(Stored items)

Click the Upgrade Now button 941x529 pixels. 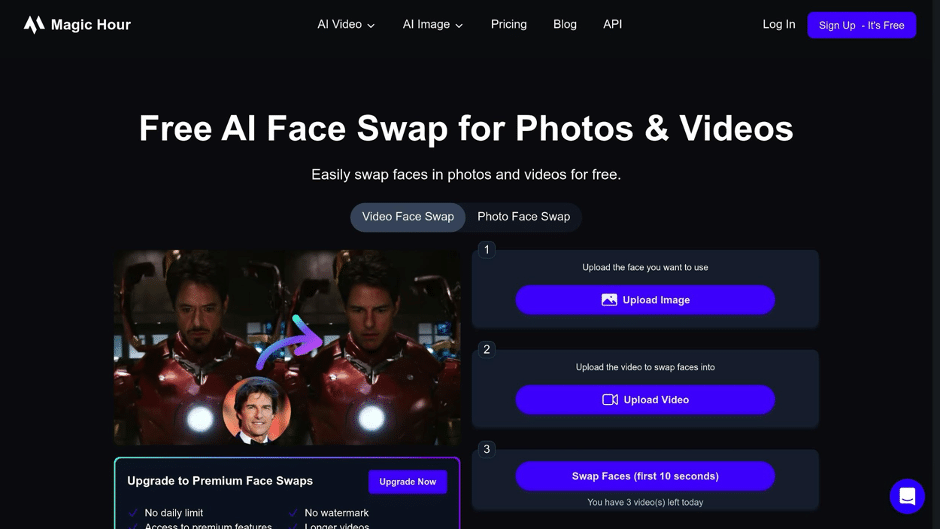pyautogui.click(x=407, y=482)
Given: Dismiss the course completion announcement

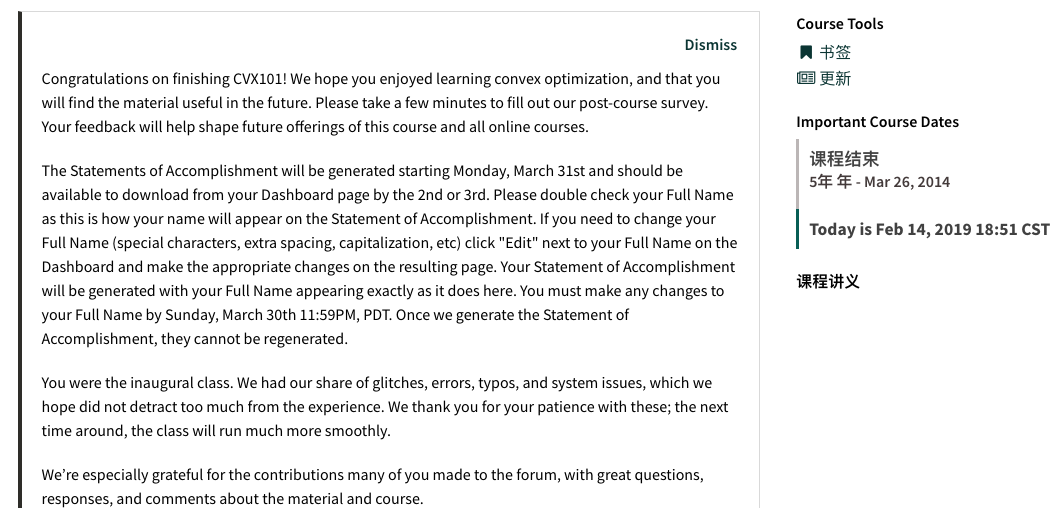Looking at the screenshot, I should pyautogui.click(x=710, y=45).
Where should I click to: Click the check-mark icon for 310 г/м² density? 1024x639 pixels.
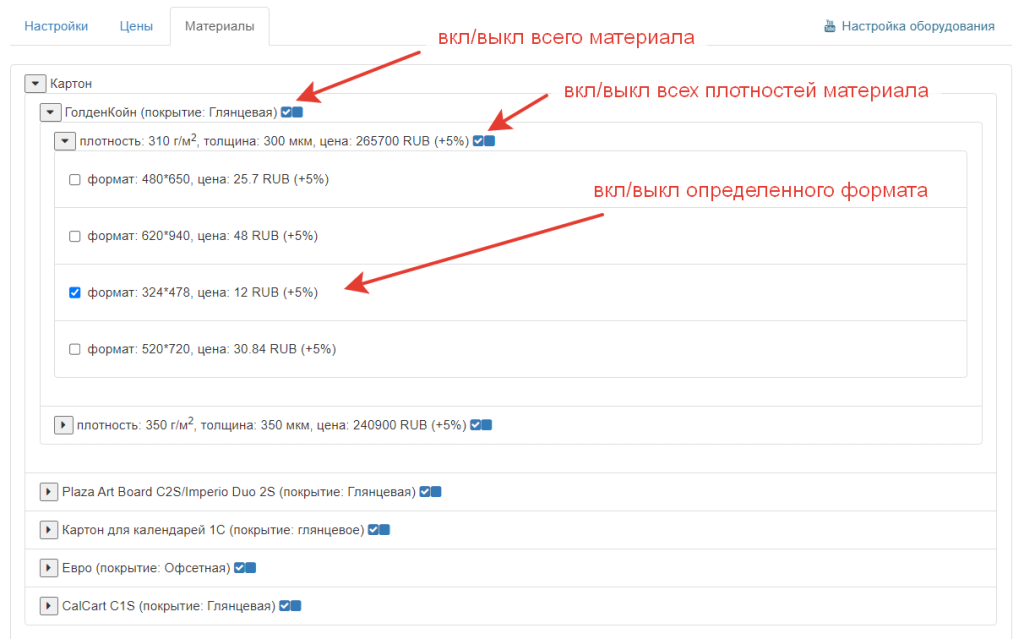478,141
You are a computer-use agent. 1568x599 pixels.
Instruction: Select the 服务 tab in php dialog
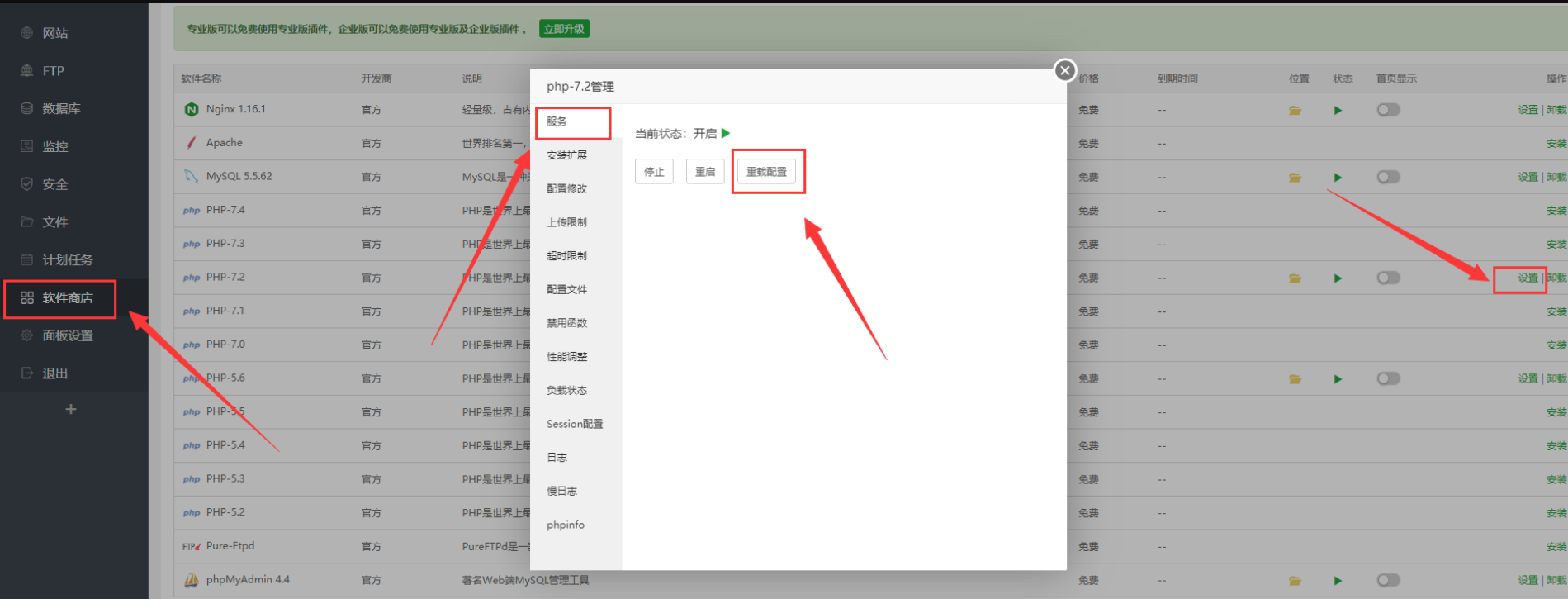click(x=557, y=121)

EXERCISE GOAL
Leave the pictures aside and print exactly, and only, the lines from the one with "You are a computer-use" through the end of the data, both included.

ANSWER
You are a computer-use agent. 1568x599 pixels.
Instruction: Select the 服务 tab in php dialog
click(x=557, y=121)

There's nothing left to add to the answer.